Additionally, SLS has successfully demonstrated their part of the Artemis program with the Artemis I launch. SpaceX has not completed a full mission for its part in Artemis III which has now been delayed and caused NASA to start implementing plan B for Artemis V and beyond missions.
It is theoretically possible that Blue Origin will land on the moon before SpaceX if Starship cannot work out all the issues in the next 2 years.
Blue Origin has successfully completed 24 launches to Space as of December 2023. To say they have never been to space is to not pay attention.
While SpaceX is far and away the leader in private space companies, with significantly higher total number of launches and innovations compared to Blue Origin, it is still possible for them to fail to execute this one specific mission before Blue Origin’s. They should not rest on their laurels because they have completed hundreds of launches. The specifics of Artemis III require SpaceX to execute several launches of systems that have never been to space, and complete maneuvers in space refueling that have never been done before. If successful it will be a huge milestone in human space missions, let alone private space operations. They can fail to do this and because of delays from NASA and other partners could possibly have this mission completed after Blue Origin’s.

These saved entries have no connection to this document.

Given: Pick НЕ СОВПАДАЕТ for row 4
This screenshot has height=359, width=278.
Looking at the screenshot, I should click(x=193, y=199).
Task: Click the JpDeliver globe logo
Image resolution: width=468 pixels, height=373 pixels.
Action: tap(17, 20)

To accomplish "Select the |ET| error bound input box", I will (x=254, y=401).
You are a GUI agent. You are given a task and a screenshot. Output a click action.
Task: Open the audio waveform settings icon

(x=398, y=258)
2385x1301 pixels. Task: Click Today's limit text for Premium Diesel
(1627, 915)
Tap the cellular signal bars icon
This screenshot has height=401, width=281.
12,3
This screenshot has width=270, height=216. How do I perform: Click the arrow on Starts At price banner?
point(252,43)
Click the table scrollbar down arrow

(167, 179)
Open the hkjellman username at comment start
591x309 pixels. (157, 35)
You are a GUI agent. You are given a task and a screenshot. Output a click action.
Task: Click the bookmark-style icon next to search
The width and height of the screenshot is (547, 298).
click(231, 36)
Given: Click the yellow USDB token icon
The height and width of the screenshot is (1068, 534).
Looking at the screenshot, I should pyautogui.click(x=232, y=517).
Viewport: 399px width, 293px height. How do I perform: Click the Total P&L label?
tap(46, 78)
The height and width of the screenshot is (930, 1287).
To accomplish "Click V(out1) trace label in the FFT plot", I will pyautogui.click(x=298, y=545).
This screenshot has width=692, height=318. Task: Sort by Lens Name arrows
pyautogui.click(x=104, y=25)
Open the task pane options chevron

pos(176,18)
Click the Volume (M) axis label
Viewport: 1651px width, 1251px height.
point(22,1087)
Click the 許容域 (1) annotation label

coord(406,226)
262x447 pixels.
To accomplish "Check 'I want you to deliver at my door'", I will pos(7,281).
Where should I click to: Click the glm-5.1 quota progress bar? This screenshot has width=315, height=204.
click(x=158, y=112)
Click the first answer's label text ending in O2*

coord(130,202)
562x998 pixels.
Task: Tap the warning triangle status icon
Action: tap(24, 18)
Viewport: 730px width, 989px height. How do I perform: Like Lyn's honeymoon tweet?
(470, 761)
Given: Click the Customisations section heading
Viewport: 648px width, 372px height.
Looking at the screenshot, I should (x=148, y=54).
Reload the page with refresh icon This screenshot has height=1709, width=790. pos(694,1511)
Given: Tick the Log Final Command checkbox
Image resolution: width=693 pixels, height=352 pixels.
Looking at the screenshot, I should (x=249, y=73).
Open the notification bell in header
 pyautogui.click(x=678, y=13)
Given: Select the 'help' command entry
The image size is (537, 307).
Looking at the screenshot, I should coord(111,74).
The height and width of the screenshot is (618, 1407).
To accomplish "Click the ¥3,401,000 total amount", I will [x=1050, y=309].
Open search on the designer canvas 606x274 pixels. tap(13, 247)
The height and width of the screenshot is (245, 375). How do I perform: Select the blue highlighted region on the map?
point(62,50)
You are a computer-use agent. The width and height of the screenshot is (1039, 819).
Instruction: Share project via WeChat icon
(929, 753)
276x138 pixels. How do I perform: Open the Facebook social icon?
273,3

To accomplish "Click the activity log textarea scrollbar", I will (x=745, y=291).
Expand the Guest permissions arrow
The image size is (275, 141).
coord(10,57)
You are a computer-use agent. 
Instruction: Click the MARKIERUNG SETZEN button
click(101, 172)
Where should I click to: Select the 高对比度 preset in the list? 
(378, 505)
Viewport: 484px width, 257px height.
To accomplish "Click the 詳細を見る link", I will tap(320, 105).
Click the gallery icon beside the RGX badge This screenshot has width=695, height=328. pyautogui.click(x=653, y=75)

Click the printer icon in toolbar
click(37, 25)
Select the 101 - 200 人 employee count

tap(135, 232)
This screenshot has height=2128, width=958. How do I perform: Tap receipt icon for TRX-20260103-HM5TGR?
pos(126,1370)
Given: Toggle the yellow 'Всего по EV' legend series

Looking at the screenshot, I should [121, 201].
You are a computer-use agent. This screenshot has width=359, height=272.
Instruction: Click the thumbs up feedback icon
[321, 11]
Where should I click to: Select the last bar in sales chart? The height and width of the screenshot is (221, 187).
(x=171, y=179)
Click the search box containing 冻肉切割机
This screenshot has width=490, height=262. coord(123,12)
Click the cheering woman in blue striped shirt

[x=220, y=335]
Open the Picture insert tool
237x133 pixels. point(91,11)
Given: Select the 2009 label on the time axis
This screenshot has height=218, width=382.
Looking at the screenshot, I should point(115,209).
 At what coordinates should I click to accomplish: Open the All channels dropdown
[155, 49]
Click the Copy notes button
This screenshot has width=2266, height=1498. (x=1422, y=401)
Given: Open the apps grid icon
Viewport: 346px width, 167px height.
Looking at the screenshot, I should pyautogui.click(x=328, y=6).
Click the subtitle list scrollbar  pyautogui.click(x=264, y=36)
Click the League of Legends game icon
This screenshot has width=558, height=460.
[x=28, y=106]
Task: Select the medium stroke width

Just to be clear, Artemis III was delayed first due to the legal challenge from Blue Origin, then again due to issues with the Orion capsule. SpaceX almost certainly wouldn't have been able to meet the original deadlines, but to their luck the other contributors don't have an easy time either.
Not sure why you're getting downvoted. SpaceX's leadership from Gwynne Shotwell has been truly excellent. I've also heard that many other leaders have had to be quite influential in order to steer the company in a productive direction while receiving constant dictats from a major shareholder. I've heard the Starlink group is perhaps a bit of a difficult area where that shareholder has too much influence and that it lacks leadership, but other than that the company sounds well run.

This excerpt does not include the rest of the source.